[Start of Attachment]

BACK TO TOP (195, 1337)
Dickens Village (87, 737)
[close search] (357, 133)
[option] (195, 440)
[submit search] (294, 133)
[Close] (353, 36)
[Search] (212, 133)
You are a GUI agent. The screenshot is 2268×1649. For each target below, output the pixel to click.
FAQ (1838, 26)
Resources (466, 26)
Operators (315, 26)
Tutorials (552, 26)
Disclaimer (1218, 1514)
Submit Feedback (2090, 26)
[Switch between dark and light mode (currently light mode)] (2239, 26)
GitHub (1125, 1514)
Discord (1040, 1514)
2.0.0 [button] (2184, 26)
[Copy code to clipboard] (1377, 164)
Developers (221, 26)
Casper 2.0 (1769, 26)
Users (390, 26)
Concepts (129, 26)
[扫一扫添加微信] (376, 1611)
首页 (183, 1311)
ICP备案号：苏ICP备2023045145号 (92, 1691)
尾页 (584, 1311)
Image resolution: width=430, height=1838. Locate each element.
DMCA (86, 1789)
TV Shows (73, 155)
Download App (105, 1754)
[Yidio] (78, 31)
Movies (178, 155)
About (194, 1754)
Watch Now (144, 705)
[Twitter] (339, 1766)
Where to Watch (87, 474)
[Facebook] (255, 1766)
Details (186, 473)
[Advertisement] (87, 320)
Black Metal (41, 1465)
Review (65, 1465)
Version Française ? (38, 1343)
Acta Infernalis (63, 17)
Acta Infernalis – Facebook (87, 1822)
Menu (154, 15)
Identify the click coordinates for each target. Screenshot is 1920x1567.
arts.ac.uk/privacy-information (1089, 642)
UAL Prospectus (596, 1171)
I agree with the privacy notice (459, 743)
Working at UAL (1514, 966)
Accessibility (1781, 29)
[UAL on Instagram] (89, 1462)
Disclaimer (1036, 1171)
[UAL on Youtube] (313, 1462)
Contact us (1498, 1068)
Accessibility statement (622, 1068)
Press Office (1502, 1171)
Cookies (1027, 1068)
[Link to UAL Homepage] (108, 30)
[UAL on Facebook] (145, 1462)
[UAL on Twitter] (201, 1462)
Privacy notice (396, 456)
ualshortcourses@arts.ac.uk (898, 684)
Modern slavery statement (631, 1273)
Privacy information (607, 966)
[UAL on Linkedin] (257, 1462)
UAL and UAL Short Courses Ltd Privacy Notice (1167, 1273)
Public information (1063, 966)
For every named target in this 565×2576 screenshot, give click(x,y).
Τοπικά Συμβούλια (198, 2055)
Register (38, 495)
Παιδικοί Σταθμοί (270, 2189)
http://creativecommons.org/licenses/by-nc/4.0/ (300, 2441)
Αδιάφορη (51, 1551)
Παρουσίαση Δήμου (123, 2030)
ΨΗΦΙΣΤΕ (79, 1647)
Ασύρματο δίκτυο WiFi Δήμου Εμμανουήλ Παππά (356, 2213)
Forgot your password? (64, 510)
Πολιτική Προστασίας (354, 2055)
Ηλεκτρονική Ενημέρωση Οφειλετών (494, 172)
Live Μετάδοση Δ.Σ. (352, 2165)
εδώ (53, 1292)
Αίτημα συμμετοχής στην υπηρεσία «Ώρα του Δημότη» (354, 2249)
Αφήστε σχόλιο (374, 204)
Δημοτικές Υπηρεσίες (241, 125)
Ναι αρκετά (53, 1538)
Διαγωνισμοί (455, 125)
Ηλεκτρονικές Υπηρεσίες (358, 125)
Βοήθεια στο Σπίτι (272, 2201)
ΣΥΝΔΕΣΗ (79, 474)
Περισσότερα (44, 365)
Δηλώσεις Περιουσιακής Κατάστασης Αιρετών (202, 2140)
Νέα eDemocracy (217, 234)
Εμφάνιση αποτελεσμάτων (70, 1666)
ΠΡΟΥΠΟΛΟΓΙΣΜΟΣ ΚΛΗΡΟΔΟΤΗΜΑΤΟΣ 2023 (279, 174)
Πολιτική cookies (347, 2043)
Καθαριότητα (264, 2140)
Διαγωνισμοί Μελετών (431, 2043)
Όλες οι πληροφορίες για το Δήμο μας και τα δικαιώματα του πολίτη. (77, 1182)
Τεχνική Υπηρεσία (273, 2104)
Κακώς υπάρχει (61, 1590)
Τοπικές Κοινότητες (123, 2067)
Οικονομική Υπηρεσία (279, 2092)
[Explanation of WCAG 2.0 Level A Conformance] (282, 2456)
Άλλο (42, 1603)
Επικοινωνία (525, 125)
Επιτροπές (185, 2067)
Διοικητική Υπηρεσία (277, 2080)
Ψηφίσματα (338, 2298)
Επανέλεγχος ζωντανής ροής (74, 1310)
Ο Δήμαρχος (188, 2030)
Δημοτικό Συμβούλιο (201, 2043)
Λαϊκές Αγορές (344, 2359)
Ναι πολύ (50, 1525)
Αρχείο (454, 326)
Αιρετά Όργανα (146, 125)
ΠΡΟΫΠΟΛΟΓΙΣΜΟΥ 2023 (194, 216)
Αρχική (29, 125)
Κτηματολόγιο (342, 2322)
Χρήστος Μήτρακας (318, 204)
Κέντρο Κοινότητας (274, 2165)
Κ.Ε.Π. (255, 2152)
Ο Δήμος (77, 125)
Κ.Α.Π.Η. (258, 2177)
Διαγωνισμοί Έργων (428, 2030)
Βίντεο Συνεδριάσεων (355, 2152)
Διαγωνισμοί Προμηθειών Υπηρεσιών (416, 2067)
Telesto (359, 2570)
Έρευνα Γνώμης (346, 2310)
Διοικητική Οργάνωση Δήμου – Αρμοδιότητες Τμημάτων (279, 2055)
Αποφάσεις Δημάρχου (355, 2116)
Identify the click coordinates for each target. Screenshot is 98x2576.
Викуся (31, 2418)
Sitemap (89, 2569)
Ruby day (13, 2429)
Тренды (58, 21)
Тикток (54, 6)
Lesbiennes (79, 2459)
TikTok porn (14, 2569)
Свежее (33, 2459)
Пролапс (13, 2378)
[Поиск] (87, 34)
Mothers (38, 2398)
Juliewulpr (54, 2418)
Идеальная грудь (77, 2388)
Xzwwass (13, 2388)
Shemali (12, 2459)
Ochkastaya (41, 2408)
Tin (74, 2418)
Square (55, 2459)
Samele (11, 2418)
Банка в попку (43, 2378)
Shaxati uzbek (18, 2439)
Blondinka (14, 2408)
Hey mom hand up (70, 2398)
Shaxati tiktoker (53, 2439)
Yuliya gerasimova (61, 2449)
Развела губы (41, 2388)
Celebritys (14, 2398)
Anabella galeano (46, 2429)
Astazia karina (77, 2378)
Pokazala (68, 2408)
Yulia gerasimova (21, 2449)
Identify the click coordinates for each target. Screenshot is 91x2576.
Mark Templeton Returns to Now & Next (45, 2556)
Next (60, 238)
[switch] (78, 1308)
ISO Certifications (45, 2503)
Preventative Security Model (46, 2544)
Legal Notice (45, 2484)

[End of Attachment]

Task statement: Produce a verbatim copy of all the material.

Written solution:
BACK TO TOP (195, 1337)
Dickens Village (87, 737)
[close search] (357, 133)
[option] (195, 440)
[submit search] (294, 133)
[Close] (353, 36)
[Search] (212, 133)
You are a GUI agent. The screenshot is 2268×1649. For each target below, output the pixel to click.
FAQ (1838, 26)
Resources (466, 26)
Operators (315, 26)
Tutorials (552, 26)
Disclaimer (1218, 1514)
Submit Feedback (2090, 26)
[Switch between dark and light mode (currently light mode)] (2239, 26)
GitHub (1125, 1514)
Discord (1040, 1514)
2.0.0 [button] (2184, 26)
[Copy code to clipboard] (1377, 164)
Developers (221, 26)
Casper 2.0 (1769, 26)
Users (390, 26)
Concepts (129, 26)
[扫一扫添加微信] (376, 1611)
首页 (183, 1311)
ICP备案号：苏ICP备2023045145号 (92, 1691)
尾页 (584, 1311)
Image resolution: width=430, height=1838. Locate each element.
DMCA (86, 1789)
TV Shows (73, 155)
Download App (105, 1754)
[Yidio] (78, 31)
Movies (178, 155)
About (194, 1754)
Watch Now (144, 705)
[Twitter] (339, 1766)
Where to Watch (87, 474)
[Facebook] (255, 1766)
Details (186, 473)
[Advertisement] (87, 320)
Black Metal (41, 1465)
Review (65, 1465)
Version Française ? (38, 1343)
Acta Infernalis (63, 17)
Acta Infernalis – Facebook (87, 1822)
Menu (154, 15)
Identify the click coordinates for each target. Screenshot is 1920x1567.
arts.ac.uk/privacy-information (1089, 642)
UAL Prospectus (596, 1171)
I agree with the privacy notice (459, 743)
Working at UAL (1514, 966)
Accessibility (1781, 29)
[UAL on Instagram] (89, 1462)
Disclaimer (1036, 1171)
[UAL on Youtube] (313, 1462)
Contact us (1498, 1068)
Accessibility statement (622, 1068)
Press Office (1502, 1171)
Cookies (1027, 1068)
[Link to UAL Homepage] (108, 30)
[UAL on Facebook] (145, 1462)
[UAL on Twitter] (201, 1462)
Privacy notice (396, 456)
ualshortcourses@arts.ac.uk (898, 684)
Modern slavery statement (631, 1273)
Privacy information (607, 966)
[UAL on Linkedin] (257, 1462)
UAL and UAL Short Courses Ltd Privacy Notice (1167, 1273)
Public information (1063, 966)
For every named target in this 565×2576 screenshot, give click(x,y).
Τοπικά Συμβούλια (198, 2055)
Register (38, 495)
Παιδικοί Σταθμοί (270, 2189)
http://creativecommons.org/licenses/by-nc/4.0/ (300, 2441)
Αδιάφορη (51, 1551)
Παρουσίαση Δήμου (123, 2030)
ΨΗΦΙΣΤΕ (79, 1647)
Ασύρματο δίκτυο WiFi Δήμου Εμμανουήλ Παππά (356, 2213)
Forgot your password? (64, 510)
Πολιτική Προστασίας (354, 2055)
Ηλεκτρονική Ενημέρωση Οφειλετών (494, 172)
Live Μετάδοση Δ.Σ. (352, 2165)
εδώ (53, 1292)
Αίτημα συμμετοχής στην υπηρεσία «Ώρα του Δημότη» (354, 2249)
Αφήστε σχόλιο (374, 204)
Δημοτικές Υπηρεσίες (241, 125)
Ναι αρκετά (53, 1538)
Διαγωνισμοί (455, 125)
Ηλεκτρονικές Υπηρεσίες (358, 125)
Βοήθεια στο Σπίτι (272, 2201)
ΣΥΝΔΕΣΗ (79, 474)
Περισσότερα (44, 365)
Δηλώσεις Περιουσιακής Κατάστασης Αιρετών (202, 2140)
Νέα eDemocracy (217, 234)
Εμφάνιση αποτελεσμάτων (70, 1666)
ΠΡΟΥΠΟΛΟΓΙΣΜΟΣ ΚΛΗΡΟΔΟΤΗΜΑΤΟΣ 2023 (279, 174)
Πολιτική cookies (347, 2043)
Καθαριότητα (264, 2140)
Διαγωνισμοί Μελετών (431, 2043)
Όλες οι πληροφορίες για το Δήμο μας και τα δικαιώματα του πολίτη. (77, 1182)
Τεχνική Υπηρεσία (273, 2104)
Κακώς υπάρχει (61, 1590)
Τοπικές Κοινότητες (123, 2067)
Οικονομική Υπηρεσία (279, 2092)
[Explanation of WCAG 2.0 Level A Conformance] (282, 2456)
Άλλο (42, 1603)
Επικοινωνία (525, 125)
Επιτροπές (185, 2067)
Διοικητική Υπηρεσία (277, 2080)
Ψηφίσματα (338, 2298)
Επανέλεγχος ζωντανής ροής (74, 1310)
Ο Δήμαρχος (188, 2030)
Δημοτικό Συμβούλιο (201, 2043)
Λαϊκές Αγορές (344, 2359)
Ναι πολύ (50, 1525)
Αρχείο (454, 326)
Αιρετά Όργανα (146, 125)
ΠΡΟΫΠΟΛΟΓΙΣΜΟΥ 2023 (194, 216)
Αρχική (29, 125)
Κτηματολόγιο (342, 2322)
Χρήστος Μήτρακας (318, 204)
Κέντρο Κοινότητας (274, 2165)
Κ.Ε.Π. (255, 2152)
Ο Δήμος (77, 125)
Κ.Α.Π.Η. (258, 2177)
Διαγωνισμοί Έργων (428, 2030)
Βίντεο Συνεδριάσεων (355, 2152)
Διαγωνισμοί Προμηθειών Υπηρεσιών (416, 2067)
Telesto (359, 2570)
Έρευνα Γνώμης (346, 2310)
Διοικητική Οργάνωση Δήμου – Αρμοδιότητες Τμημάτων (279, 2055)
Αποφάσεις Δημάρχου (355, 2116)
Identify the click coordinates for each target. Screenshot is 98x2576.
Викуся (31, 2418)
Sitemap (89, 2569)
Ruby day (13, 2429)
Тренды (58, 21)
Тикток (54, 6)
Lesbiennes (79, 2459)
TikTok porn (14, 2569)
Свежее (33, 2459)
Пролапс (13, 2378)
[Поиск] (87, 34)
Mothers (38, 2398)
Juliewulpr (54, 2418)
Идеальная грудь (77, 2388)
Xzwwass (13, 2388)
Shemali (12, 2459)
Ochkastaya (41, 2408)
Tin (74, 2418)
Square (55, 2459)
Samele (11, 2418)
Банка в попку (43, 2378)
Shaxati uzbek (18, 2439)
Blondinka (14, 2408)
Hey mom hand up (70, 2398)
Shaxati tiktoker (53, 2439)
Yuliya gerasimova (61, 2449)
Развела губы (41, 2388)
Celebritys (14, 2398)
Anabella galeano (46, 2429)
Astazia karina (77, 2378)
Pokazala (68, 2408)
Yulia gerasimova (21, 2449)
Identify the click coordinates for each target. Screenshot is 91x2576.
Mark Templeton Returns to Now & Next (45, 2556)
Next (60, 238)
[switch] (78, 1308)
ISO Certifications (45, 2503)
Preventative Security Model (46, 2544)
Legal Notice (45, 2484)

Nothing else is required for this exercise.